Nicci nodded as she looked around at the books. “True prophecy comes from wizards–prophets–not from country folk who imagine they have such talent and dream up prophecy. Those kind usually have a head full of predictions that come from dreams, wishes, fears, or most often their fertile imaginations.

“True prophets are wizards and wizards in this day and age are exceedingly rare. Prophecy among wizards is even more rare. Prophecy is meant to be read by others with the gift at least, and especially by other wizards who were gifted for prophecy. True prophecy is a specialty of wizards, not regular people.”

Mohler was frowning with concern. “You mean this in here is … not true prophecy?”

Nicci shrugged. “If you make enough predictions, eventually you will get one right, but that is by accident, not design. People focus on the one that turns out correct and from that give credibility to the others they believe have simply not yet come to pass, but forget about the hundreds or even thousands like them that have been forgotten because they have proven to be false.

“This looks to have become an obsession of a few in the beginning who didn’t really understand prophecy, and they passed on their beliefs in this kind of ‘prophecy’ to those who came after them. It’s akin to superstition, nothing more.

“At the Palace of the Prophets I worked for a great many years with the prophecy kept down in the vaults. It was prophecy written by wizards who were true prophets. I can tell you from experience that while there might be a few gems here, most of it is just common rocks.”

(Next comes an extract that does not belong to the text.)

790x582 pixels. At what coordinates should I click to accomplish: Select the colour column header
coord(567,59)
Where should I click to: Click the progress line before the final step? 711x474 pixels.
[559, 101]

Richard was thinking the same thing. He wondered what Hannis Arc had really been doing in the room. If this prophecy was largely useless for the purpose and of little value, then how did Hannis Arc learn to raise Emperor Sulachan from the dead?

CHAPTER

26

Richard turned to the scribe. “Where did Hannis Arc work most of the time? You said that he spent a great deal of his time working in here. What did he do?”

Mohler shrugged uncomfortably. “I was not privy to exactly what it was he did. He did not discuss such matters with me–I was only his scribe. I do know, though, that he liked to study old documents. At least, that was what I most often saw him doing. I started early in the morning recording prophecy in the books, here, and he usually came in later. He did a lot of his work in here at night after I was gone.”

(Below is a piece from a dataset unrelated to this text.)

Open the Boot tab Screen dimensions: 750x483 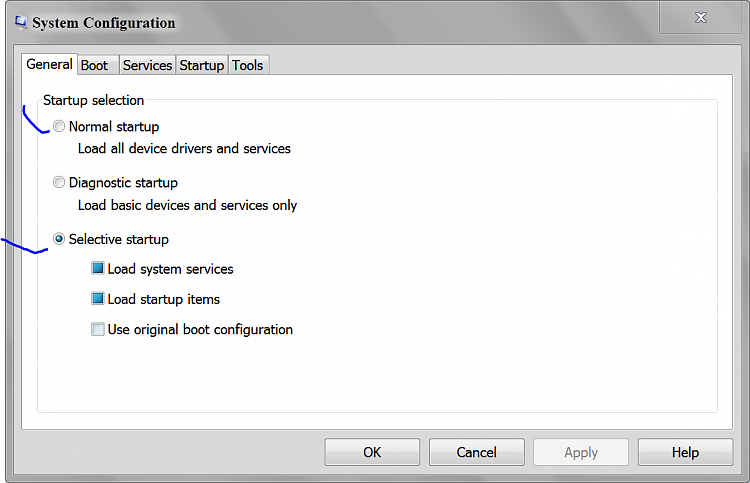click(94, 65)
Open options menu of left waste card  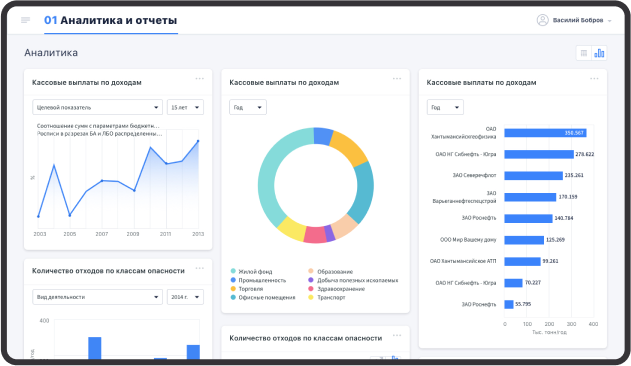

The old man lifted an arm out toward a large desk off to the side of the pedestals that held the books of prophe

cy. The disorderly desk was piled with everything from decorated bone objects and simple candlesticks to rulers and dividers to papers and stacks of old scrolls. A fat candle in a silver stand rested on top of a stack of worn ledgers. By the way layers of candle wax dribbled down all over one side of the ledgers, their importance appeared to have been nothing more than as a stand to elevate candles.

“Sometimes he would go over to the books and read prophecy I had recorded. I assumed that he did that when I was gone as well, but I can’t actually say for sure. I can’t say that I ever saw him paying close attention, though. I think he merely scanned them, looking for anything that might warrant more of his attention later.

“When I was here he occasionally liked to play chess”–the scribe gestured to a small stand with a board set with black and white game pieces–“over there.” He turned back. “Mostly, though, he worked there, at his desk.”

Standing behind the broad desk, Richard noticed that the closest pedestal, the one not far away on the other side of the desk, was the one holding the book that Mohler said contained prophecies about the House of Rahl. Just beyond that book of prophecy, rising up behind it, Hannis Arc would have had a good view of the stuffed bear standing up on its hind legs to tower over the book. The man probably liked the symbolism. In that light, the placement of objects in the room was beginning to make a little more sense.